The first rule for any business was always to communicate with the consumer. If the infrastructure would not come up for that, then there is no way that adoption will happen. Thus demand is not visible.
Need: Even now we are struggling with electricity to penetrate into villages, however, mobile has become a necessity for everyone. The past two years have seen the emergence of broadband, cable Internet, wireless data card access, cheaper smart phones, et al. Telcos are seeing a huge growth in Tier II and III cities. Yet, services can only penetrate as much as they start understanding the needs of the masses and stop replicating their foreign counterparts. Therefore, there is a strong need to understand the need-gap and bringing in an eco-system of services suitable to the consumer.

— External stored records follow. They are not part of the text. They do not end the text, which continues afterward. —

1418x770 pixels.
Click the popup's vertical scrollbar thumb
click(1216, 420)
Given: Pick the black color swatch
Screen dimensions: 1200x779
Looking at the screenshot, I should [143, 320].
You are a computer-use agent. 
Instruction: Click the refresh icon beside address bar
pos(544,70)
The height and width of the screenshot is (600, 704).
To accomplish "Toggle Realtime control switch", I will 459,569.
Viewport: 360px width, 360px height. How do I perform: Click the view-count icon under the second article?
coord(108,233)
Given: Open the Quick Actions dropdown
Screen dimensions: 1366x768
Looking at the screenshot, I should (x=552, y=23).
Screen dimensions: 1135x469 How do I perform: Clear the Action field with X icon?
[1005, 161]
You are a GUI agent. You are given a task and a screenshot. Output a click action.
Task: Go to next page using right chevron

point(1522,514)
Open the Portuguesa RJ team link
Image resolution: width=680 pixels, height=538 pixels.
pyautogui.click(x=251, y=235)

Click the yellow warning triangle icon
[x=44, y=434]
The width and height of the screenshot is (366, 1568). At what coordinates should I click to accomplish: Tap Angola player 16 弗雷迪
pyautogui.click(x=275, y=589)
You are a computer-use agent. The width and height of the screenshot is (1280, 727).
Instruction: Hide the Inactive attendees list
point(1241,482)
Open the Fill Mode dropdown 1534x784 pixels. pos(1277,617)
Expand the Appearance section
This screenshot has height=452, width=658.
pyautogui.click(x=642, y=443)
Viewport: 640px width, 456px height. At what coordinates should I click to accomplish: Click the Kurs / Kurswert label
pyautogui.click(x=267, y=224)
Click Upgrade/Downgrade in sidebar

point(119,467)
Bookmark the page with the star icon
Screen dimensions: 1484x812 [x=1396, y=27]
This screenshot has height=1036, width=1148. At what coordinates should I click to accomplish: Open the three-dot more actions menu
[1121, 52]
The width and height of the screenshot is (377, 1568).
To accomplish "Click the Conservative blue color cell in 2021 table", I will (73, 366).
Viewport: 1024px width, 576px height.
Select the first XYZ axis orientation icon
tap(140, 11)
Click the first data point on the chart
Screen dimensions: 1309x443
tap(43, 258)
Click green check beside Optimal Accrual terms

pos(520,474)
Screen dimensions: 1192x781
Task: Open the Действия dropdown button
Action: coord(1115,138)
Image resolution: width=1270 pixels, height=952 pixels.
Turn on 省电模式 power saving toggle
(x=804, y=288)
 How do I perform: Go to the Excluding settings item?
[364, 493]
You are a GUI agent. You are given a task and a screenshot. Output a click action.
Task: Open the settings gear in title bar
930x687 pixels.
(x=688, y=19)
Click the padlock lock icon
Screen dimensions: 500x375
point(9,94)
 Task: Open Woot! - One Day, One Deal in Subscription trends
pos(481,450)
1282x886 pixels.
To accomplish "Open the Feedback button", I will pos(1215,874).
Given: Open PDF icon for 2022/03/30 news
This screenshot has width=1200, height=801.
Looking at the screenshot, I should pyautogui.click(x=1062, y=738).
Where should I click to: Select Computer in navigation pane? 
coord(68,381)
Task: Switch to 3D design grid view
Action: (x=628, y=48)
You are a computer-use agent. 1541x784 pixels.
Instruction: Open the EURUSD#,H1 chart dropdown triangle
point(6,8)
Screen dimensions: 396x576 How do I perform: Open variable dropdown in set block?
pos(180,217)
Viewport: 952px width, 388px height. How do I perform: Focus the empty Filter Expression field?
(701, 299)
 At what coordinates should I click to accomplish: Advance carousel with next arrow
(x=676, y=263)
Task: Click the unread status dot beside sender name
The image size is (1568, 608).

What needs to be considered!
The diversity: For acceptance or adoption of mobile beyond English, every state would need to be treated separately. There are several countries in one country, but even the smallest of the countries has needs that are huge markets. Thus, businesses need to merge around these needs and cater separately to these markets. Internet businesses need to learn from brick and mortar marketplaces.
Language: Mobile is no longer seen as a luxury, it has become a necessity. When a commodity becomes necessity, it experiences a tipping point. Today, most schools have Internet in their curriculum, income tax filing for corporates has to be done online, frequent air travelers prefer buying tickets online – all these make Internet usage a ‘necessity’ and this will force the growth of Internet users in India. Until now, Internet penetration did not exist, that is, very few could afford Internet connections (PC costs were high, and providers were not available).
With growth, we will see penetration, too, increasing. Majority of India doesn’t speak English. English accounts for less than 10 per cent of the consumption in print, TV films. In fact, advertisers have started taking advantage of language portals these days. They have seen creating banners in the respective language gives better RoI. We have always found that ‘language’ text link and display banners get a better response than English when a user is on our language channels. Advertising in language media is nothing new – for ages advertisers have been advertising in language newspapers and TV channels.
The demand for local language content on the Internet is bound to play out exactly as it has in other media and content creation is bound to explode, and there are immense visible opportunities in the space.
Language ecommerce is yet to take off in a big way as all major players are concentrating on first establishing themselves in the metros, but the day of language ecommerce is not very far off.
The mobile device will play a big role in the consumption of language content because mobiles have become ubiquitous. But this will become a reality only if language fonts are supported on these devices and mobile Internet is embraced by most consumers (currently 10 per cent of mobile users use mobile Internet).
At a cusp, the industry would sooner or later take to local communication and leverage growth from corners of India.